start

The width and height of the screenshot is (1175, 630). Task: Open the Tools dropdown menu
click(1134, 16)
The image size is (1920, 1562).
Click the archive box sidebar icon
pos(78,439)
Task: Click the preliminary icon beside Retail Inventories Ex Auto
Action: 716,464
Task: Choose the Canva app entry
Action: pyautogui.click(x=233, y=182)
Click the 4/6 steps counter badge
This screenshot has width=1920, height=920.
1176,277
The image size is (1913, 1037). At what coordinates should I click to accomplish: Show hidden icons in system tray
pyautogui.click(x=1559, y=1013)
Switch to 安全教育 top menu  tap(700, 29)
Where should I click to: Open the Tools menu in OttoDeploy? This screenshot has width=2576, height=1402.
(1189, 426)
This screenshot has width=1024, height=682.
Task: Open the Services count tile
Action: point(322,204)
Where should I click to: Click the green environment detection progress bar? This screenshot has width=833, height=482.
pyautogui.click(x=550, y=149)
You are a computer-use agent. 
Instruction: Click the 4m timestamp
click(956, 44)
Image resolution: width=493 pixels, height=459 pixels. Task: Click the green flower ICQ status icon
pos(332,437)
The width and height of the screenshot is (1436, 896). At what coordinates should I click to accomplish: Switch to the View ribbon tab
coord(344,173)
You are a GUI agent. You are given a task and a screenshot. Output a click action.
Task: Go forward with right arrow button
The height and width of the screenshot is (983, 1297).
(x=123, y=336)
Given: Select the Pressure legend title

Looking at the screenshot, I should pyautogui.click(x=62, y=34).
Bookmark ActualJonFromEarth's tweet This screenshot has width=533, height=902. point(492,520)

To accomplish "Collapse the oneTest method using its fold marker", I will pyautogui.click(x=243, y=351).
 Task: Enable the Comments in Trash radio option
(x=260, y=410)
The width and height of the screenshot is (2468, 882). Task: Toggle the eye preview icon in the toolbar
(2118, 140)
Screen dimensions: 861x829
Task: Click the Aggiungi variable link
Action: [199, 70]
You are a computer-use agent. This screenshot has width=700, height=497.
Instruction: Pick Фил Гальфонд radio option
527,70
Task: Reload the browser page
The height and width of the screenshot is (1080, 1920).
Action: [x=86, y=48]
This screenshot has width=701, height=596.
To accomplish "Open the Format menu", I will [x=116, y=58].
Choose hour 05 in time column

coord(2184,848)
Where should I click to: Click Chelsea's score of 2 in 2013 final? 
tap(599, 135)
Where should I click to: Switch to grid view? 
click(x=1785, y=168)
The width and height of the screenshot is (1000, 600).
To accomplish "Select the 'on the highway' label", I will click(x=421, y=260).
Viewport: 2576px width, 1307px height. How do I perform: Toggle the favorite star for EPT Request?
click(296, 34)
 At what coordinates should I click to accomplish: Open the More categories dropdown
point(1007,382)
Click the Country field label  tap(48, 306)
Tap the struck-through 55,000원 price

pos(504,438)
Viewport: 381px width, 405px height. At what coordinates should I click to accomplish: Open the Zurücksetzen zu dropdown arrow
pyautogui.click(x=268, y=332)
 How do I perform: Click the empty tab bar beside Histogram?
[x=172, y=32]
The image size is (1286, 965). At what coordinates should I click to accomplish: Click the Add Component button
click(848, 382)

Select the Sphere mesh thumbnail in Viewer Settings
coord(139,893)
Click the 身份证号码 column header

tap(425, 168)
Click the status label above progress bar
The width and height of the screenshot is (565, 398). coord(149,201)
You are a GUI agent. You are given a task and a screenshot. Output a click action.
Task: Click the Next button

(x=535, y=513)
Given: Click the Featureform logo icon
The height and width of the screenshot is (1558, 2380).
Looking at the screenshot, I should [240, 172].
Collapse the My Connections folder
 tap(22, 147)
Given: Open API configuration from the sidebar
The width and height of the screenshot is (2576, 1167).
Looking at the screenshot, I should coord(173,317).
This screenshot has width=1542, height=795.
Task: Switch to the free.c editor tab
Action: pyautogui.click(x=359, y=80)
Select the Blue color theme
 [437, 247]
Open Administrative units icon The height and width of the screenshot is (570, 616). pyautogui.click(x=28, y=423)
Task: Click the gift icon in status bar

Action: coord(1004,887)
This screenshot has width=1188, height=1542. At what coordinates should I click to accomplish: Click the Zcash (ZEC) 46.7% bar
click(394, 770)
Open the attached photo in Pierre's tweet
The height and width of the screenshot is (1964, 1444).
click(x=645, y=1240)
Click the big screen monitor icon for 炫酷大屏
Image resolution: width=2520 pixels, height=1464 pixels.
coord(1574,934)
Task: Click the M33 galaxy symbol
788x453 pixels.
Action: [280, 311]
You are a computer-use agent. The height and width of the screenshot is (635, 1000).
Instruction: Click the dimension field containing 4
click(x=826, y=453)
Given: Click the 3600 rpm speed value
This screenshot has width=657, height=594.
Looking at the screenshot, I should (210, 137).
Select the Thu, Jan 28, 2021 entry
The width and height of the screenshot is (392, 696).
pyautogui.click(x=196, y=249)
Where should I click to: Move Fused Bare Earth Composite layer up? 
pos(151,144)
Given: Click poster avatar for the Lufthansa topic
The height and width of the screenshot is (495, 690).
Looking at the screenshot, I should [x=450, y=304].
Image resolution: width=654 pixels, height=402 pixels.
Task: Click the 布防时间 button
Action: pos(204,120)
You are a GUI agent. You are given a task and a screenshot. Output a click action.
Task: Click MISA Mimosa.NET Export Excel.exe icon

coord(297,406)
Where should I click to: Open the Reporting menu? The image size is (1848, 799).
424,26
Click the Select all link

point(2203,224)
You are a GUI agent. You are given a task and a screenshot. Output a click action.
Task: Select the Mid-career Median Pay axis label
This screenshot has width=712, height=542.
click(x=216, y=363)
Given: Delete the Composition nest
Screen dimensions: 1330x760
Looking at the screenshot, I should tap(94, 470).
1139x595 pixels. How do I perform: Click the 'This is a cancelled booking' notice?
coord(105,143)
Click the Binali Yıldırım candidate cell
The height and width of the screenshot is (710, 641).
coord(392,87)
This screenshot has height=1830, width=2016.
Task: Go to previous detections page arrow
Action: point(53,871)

end

#### The problem
Please report each line of the material above that contains the word "menu", copying those lines in full. Case counts.

#### Complete answer
The width and height of the screenshot is (1175, 630). Task: Open the Tools dropdown menu
Switch to 安全教育 top menu  tap(700, 29)
Where should I click to: Open the Tools menu in OttoDeploy? This screenshot has width=2576, height=1402.
To accomplish "Open the Format menu", I will [x=116, y=58].
Where should I click to: Open the Reporting menu? The image size is (1848, 799).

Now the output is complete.